Economía

Energía fósil

Dilapidamos la energía proveniente de seres vivos muertos hace millones de años sin que parezca que nos percatemos de que no sabremos cómo reemplazarla cuando se agote: la imagen es muy parecida a la de los herederos de grandes fortunas que no hacen nada para aumentarlas y hacen todo por acabar con ellas.

Movidos por la ola del consumo mundial que se sustenta en la producción que esa energía permite, los países “productores” de petróleo (debiéramos llamarlos simplemente “extractores”) acomodan su modo de vida al de los países ricos como quien ha ganado la lotería y decide ser rey por un día gastando lo que ha obtenido sin esfuerzo para al menos aparentar que pertenece a la clase de los afortunados.

Pero a toda cenicienta le llega la medianoche y lo que viene después en el cuento ya no depende de ella sino de la generosidad enamorada del Príncipe.

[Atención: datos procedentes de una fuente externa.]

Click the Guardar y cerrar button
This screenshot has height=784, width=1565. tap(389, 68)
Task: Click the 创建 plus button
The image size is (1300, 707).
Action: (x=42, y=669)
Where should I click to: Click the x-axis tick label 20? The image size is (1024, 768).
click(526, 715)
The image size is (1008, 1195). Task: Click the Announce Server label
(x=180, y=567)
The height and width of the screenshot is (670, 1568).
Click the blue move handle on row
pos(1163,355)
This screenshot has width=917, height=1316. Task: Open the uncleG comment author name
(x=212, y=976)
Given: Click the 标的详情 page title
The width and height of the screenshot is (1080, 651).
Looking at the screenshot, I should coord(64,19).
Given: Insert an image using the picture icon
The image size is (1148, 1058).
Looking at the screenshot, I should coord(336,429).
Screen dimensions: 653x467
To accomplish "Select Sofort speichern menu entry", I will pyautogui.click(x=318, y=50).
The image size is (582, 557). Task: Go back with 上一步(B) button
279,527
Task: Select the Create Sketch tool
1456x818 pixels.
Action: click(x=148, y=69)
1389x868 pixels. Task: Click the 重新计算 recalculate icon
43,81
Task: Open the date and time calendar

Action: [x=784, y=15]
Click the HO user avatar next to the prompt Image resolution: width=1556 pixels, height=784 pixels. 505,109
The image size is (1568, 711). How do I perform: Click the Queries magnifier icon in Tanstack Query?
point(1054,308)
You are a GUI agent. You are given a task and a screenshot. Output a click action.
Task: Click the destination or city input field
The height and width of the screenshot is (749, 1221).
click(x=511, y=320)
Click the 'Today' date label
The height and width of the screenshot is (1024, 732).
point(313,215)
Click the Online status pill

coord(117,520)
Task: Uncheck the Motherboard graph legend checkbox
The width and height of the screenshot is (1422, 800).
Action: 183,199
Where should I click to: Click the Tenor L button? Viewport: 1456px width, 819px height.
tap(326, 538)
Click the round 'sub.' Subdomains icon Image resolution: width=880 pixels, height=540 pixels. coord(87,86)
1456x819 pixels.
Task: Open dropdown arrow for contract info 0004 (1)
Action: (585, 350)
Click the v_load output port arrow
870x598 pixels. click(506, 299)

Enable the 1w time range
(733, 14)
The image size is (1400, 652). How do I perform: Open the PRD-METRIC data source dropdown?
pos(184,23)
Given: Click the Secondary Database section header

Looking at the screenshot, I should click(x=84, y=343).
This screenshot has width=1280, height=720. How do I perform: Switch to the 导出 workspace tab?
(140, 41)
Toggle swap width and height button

Los países ricos, en efecto, disfrutan de la bonanza porque la mayor tajada, que es la de la comercialización, es para ellos. Pero no dejan, mientras tanto, de producir lo que mantiene y aumenta su riqueza: son ellos los que “siembran” el petróleo y lo hacen, como es natural, en las tierras fértiles de la industria, la investigación y el desarrollo. Sus tierras, no las nuestras, desde luego. Producen bienes y lo hacen bien; tan bien que los países extractores gastan todo lo que obtienen en comprarlos y presumir de contarse entre los más adinerados pujadores de la subasta.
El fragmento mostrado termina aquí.